Stored items
____________________
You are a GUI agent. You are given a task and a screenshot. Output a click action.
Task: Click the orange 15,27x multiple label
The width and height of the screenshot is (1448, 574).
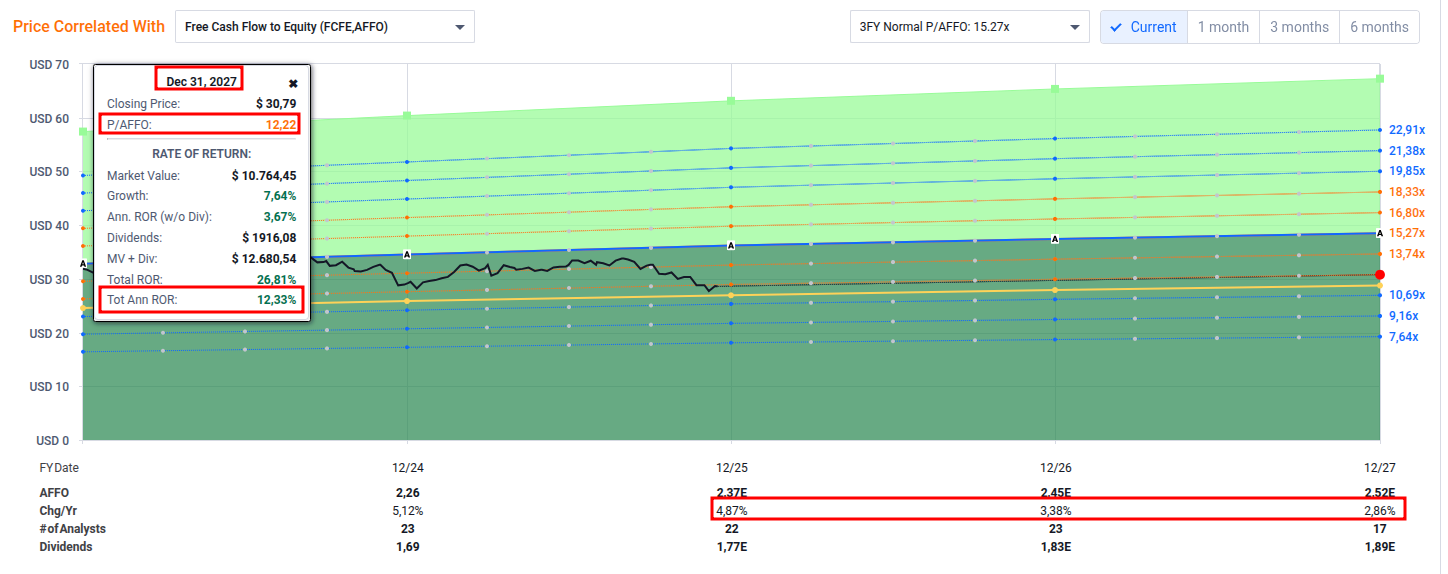point(1406,233)
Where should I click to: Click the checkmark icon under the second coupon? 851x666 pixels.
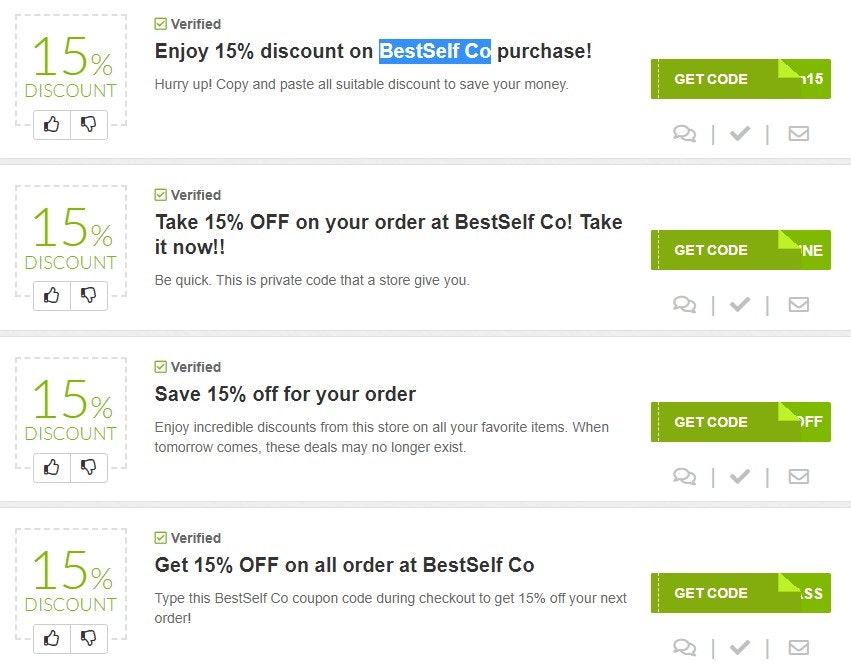pos(741,305)
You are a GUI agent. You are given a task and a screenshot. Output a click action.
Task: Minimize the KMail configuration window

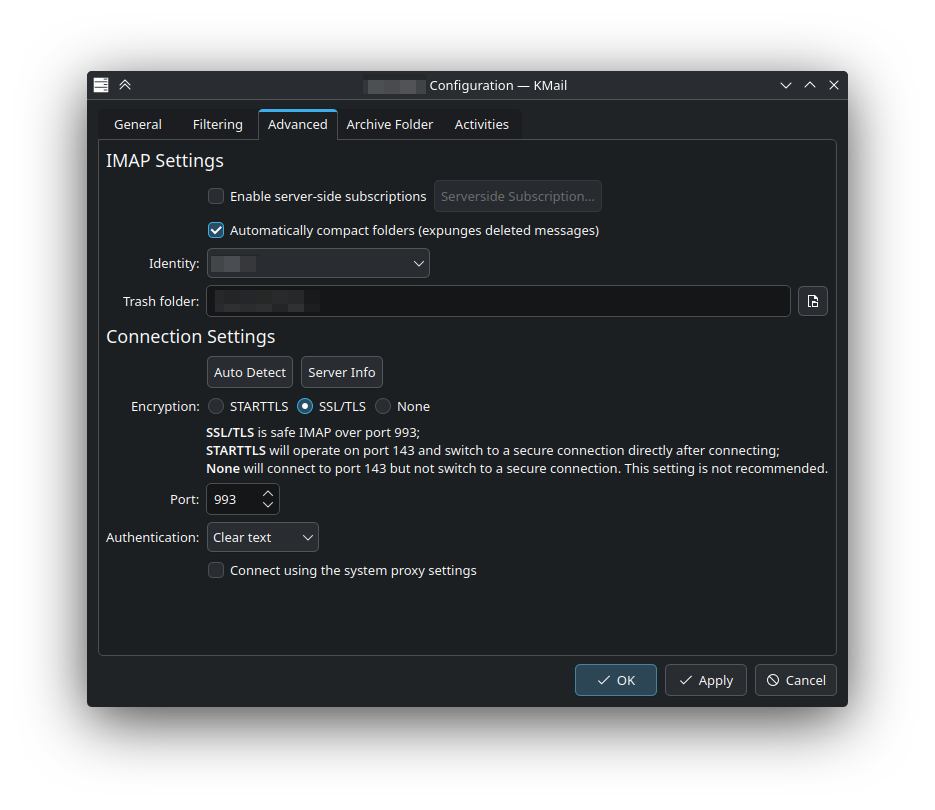tap(786, 85)
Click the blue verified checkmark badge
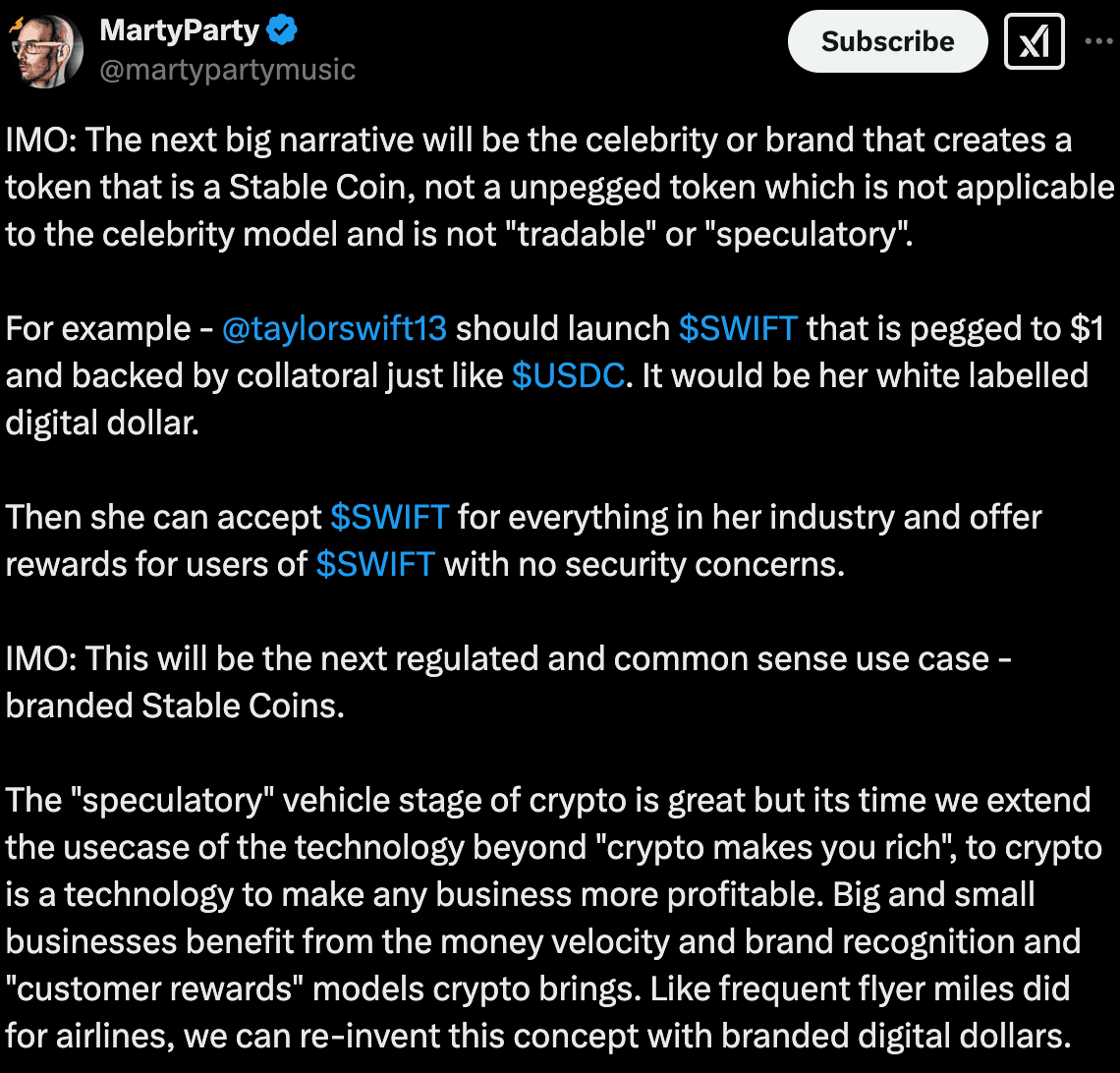 (x=281, y=30)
____________________
Exercise objective
Repeat the data exactly. No pictures should appear.

Written response
You are a GUI agent. You are given a task and a screenshot. Output a click action.
Task: Click the orange 15,27x multiple label
The width and height of the screenshot is (1448, 574).
point(1406,233)
Where should I click to: Click the checkmark icon under the second coupon? 851x666 pixels.
pos(741,305)
You are a GUI agent. You are given a task and a screenshot. Output a click action.
Task: Minimize the KMail configuration window

tap(786, 85)
Click the blue verified checkmark badge
 (x=281, y=30)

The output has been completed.